Repeat everything from the row containing "Buy the Charlee" down to the row containing "Click the bullet", with both of those rows included, and nothing else.
>> Begin Entries shown
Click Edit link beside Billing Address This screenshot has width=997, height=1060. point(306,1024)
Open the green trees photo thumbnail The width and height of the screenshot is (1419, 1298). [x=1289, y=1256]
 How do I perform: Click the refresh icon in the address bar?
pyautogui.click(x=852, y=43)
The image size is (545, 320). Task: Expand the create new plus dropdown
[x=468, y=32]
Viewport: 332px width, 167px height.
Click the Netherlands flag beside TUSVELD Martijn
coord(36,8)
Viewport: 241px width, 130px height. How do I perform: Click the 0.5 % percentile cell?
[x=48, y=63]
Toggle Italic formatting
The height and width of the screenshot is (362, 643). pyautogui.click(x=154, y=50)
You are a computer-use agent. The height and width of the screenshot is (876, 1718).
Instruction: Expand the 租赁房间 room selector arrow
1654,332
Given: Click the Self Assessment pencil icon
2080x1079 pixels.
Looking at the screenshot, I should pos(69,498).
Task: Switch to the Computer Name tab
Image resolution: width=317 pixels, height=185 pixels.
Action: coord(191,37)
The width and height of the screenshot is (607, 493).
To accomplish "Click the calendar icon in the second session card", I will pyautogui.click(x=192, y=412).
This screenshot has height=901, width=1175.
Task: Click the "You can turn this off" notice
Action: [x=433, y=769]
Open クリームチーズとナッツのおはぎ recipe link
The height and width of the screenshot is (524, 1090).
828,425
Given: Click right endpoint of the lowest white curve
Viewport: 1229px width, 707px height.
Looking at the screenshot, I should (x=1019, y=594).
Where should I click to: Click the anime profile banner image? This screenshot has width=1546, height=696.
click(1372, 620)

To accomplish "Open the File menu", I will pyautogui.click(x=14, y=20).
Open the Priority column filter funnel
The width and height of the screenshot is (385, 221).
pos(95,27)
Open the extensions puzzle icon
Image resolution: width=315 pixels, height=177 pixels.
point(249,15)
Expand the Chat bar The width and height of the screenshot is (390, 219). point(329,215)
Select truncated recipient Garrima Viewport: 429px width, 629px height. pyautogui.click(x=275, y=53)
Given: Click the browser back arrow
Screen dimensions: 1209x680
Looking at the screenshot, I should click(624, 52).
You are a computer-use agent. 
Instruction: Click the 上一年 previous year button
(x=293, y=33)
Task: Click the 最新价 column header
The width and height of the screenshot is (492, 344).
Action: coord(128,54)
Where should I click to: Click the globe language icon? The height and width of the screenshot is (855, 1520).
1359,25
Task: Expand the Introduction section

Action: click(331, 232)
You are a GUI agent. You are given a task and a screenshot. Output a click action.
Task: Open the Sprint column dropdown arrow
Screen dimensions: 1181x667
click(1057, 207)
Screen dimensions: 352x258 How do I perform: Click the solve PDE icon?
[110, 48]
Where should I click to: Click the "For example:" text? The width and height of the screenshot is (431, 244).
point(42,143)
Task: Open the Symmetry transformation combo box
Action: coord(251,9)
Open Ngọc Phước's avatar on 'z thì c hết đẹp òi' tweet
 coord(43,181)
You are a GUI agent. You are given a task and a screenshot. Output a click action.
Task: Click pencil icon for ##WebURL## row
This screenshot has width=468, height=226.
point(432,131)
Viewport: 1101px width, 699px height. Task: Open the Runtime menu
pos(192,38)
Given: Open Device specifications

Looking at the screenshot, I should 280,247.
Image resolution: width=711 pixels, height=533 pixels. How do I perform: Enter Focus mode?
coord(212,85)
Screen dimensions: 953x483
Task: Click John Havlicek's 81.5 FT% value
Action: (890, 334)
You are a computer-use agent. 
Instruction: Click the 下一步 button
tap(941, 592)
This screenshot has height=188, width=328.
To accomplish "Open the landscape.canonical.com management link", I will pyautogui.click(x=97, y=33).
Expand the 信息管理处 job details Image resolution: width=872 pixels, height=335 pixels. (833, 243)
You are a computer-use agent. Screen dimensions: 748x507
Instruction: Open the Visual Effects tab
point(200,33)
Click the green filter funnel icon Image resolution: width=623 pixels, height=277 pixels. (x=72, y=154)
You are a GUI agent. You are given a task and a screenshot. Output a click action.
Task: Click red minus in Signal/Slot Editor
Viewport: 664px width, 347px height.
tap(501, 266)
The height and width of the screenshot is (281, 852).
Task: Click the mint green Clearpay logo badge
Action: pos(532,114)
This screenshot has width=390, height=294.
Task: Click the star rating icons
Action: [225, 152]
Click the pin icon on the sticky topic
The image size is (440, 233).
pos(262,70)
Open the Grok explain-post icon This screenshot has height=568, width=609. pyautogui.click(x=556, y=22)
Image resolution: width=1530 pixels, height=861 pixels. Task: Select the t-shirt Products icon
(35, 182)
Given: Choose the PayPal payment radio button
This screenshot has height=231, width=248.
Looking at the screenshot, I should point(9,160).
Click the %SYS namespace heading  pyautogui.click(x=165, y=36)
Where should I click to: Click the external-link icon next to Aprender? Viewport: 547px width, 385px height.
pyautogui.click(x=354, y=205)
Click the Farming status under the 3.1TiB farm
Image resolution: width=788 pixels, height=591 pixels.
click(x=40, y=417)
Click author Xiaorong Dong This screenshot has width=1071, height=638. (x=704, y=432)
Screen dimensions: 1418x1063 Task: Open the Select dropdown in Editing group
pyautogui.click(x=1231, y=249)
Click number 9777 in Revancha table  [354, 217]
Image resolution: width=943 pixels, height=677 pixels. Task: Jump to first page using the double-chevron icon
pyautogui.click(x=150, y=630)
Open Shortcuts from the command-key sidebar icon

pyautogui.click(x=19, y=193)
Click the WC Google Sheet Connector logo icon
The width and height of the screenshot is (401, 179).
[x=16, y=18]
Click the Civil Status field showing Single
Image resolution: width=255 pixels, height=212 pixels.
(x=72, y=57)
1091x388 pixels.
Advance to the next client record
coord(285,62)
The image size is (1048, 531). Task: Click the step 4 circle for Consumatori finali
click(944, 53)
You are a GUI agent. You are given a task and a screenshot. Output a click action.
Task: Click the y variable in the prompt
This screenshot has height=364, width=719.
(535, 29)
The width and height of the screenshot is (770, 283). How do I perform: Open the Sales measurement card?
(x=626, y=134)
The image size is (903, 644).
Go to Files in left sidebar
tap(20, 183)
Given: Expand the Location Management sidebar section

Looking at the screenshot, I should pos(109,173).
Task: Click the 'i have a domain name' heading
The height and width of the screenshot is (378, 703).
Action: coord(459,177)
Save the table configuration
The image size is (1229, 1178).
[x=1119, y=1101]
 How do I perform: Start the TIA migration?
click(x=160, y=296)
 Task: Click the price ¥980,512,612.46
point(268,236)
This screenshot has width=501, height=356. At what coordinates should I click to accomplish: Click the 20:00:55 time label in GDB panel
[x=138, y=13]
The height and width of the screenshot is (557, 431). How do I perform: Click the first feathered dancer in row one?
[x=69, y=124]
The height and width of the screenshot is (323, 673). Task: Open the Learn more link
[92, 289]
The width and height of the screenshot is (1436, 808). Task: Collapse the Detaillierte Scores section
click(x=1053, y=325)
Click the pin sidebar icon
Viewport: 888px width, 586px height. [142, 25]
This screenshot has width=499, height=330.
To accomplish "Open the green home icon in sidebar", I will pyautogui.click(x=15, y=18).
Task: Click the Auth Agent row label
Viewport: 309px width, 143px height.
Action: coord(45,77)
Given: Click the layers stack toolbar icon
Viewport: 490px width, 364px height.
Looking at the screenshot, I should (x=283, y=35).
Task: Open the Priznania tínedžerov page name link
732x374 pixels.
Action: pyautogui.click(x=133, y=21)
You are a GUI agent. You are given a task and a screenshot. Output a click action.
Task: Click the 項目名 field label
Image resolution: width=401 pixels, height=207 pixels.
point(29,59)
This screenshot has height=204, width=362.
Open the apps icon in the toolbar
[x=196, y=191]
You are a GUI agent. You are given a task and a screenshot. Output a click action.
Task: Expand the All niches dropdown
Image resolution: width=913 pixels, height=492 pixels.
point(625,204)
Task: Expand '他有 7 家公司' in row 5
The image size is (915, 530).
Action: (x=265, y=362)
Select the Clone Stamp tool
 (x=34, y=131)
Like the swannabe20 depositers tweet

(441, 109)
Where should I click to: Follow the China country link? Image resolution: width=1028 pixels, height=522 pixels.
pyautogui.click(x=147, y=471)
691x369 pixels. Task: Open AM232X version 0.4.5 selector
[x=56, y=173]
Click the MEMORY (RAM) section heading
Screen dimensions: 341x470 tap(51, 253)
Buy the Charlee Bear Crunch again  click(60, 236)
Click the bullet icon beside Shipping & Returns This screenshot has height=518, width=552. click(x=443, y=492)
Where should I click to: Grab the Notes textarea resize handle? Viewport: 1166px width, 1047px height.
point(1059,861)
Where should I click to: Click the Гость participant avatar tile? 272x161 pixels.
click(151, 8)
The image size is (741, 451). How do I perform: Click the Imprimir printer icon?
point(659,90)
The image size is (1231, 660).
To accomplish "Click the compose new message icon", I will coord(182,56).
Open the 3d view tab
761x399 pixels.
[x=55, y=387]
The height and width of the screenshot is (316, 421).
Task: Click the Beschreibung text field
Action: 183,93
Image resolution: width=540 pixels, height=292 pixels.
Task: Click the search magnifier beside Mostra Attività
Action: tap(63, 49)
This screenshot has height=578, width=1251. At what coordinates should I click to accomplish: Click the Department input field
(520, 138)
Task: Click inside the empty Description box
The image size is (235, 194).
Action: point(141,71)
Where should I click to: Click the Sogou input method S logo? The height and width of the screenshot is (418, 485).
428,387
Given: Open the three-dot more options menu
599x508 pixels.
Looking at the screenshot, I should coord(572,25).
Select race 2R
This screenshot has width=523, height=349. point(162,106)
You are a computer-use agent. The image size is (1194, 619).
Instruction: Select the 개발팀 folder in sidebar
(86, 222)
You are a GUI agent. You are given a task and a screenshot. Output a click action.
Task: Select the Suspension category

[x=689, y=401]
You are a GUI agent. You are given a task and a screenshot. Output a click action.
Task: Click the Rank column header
>> End Entries shown
Problem solution
Buy the Charlee Bear Crunch again  click(60, 236)
Click the bullet icon beside Shipping & Returns This screenshot has height=518, width=552. click(x=443, y=492)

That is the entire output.